Look for the divine in the lowly and the outcast.  Don’t expect eternal truth to come in a nicely crafted sound-bite on the evening news, but look for it in the eyes of the old woman you walk past in the nursing home.  If Christ were to walk among us, he is more likely to be found among the poor folks from the other side of the tracks, or those made homeless by government ineptitude, than among the politicians and power brokers of our land.  Look for him in the backwater towns and the third world countries.

Has Jesus come knocking on our doors this Christmas Season?  If so, how have we received him?  By filling our lives with the busy-ness of living, avoiding the deeper spiritual and social issues, devoting ourselves more to the trappings of the season than to the One who comes looking for room in our hearts, taking up our time with all the other honored guests in our house of priorities?

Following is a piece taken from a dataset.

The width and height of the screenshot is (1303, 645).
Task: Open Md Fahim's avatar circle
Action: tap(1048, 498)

Will we fail to recognize the presence of Christ in the poorly dressed person with a foul odor, the friend with a need to share, the emotionally disabled person who is disregarded?  Will we dismiss the divine wisdom in the person who disagrees with us, slamming the door on them and contenting ourselves with the company of our like-minded friends?  Will we do our best to keep people “in their places,” only tolerating those who are different “so long as they keep quiet and stay out back with the cows?”  When Christ knocks on the door of our hearts, will our answer be, “Sorry, no room?”

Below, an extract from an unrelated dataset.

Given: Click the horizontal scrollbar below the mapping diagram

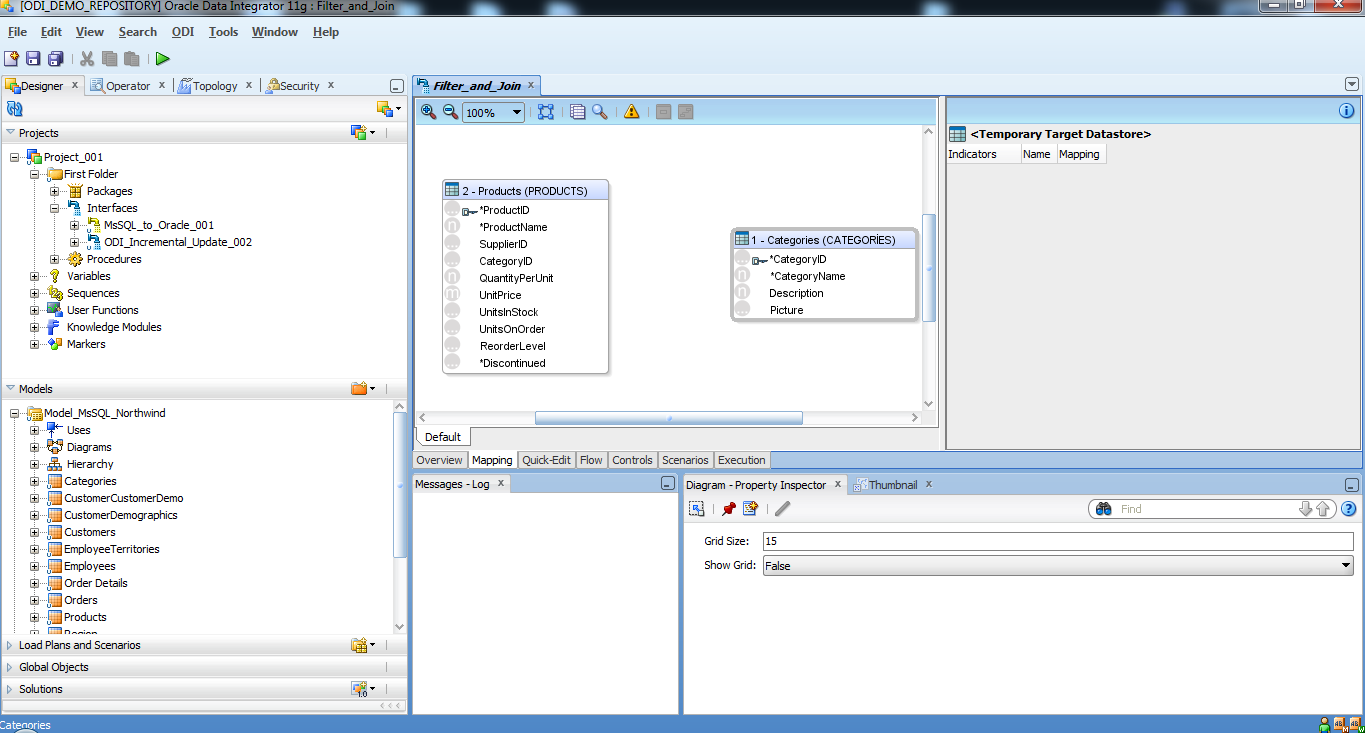Looking at the screenshot, I should click(x=669, y=418).
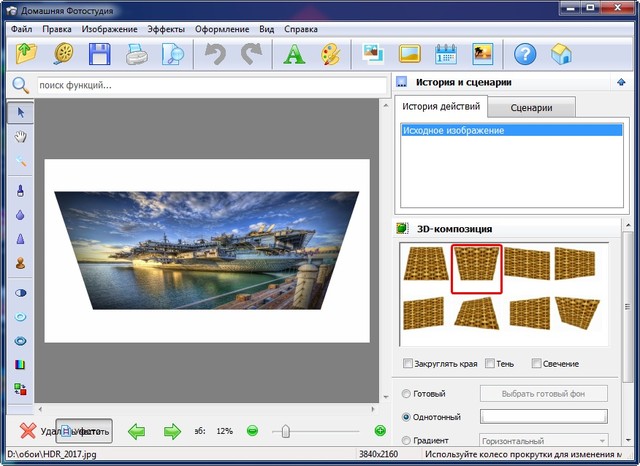
Task: Click the Print icon in toolbar
Action: click(137, 54)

Archie Showen shared a marvelous story that’s one of my favorites.  It’s about a little child, a handicapped child, who wanted to have a lead role in the Christmas pageant.  “He longed to be Joseph,” Showen writes, “but that part was awarded to the teacher’s pet.  He would have been satisfied to have been one of the wise men, but these parts went to the rich kids who could dress in their exquisite bathrobes and look like kings.  He was even rejected as a shepherd – no one could imagine a shepherd on crutches.  The part remaining was his – the inn-keeper.  His little heart ached as he dreaded having to reject the Christ-child.  When the night for the play arrived, the room was packed.  The curtain was pulled and the play began with Joseph’s knock on the door of the inn.  His big moment had arrived and he could stand it no longer.  With all his might he flung open the door of the inn and shouted at the top of his voice, ‘Come in!  I’ve been expecting you!’  The audience roared and a thunderous applause broke out.  His acceptance of Christ ended the play and everyone remarked that it was the best Christmas they had ever seen.”

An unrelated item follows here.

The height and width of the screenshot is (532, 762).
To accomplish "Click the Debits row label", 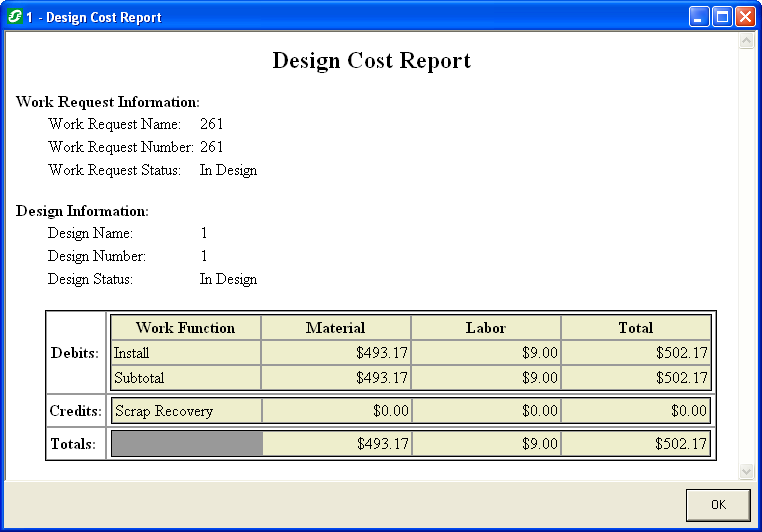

Maybe it’s time we rewrote the story.  Maybe this coming year we should put candles in the windows of the Bethlehem inn as a sign of welcome and keep an eye out for the holy family.  Not knowing who they are, maybe we should just welcome everyone, and sleep in the barn ourselves if need be.  Maybe when a disheveled couple approach looking for help we should throw open the doors of the inn and say, “Come in!  I’ve been expecting you!”

The attempt to do so is very old, and etched into our very traditions.  The way we celebrate Christmas is patterned after an ancient Roman festival that honored just such a revolutionary idea.  We landed on December 25th for Christmas, you know, because (according to the mythologist, Thomas Bulfinch) early Christians seized upon the Roman festival of Saturnalia as a good time to celebrate the birth of Christ.  Bulfinch writes, “. . .the feast of Saturnalia was held every year in the winter season.  Then all public business was suspended, declaration of war and criminal executions were postponed, friends made presents to one another, and the slaves were indulged with great liberties.  A feast was given to them where they sat at table, while their masters served them, to show the natural equality . . . and that all things belonged equally to all . . . .”

So, we stand in a good tradition with this December celebration.  And we’re still trying to live up to a very high ideal: to break down the barriers between us and give birth to peace and equality, to change the story of Bethlehem and say there is room for Christ – always room.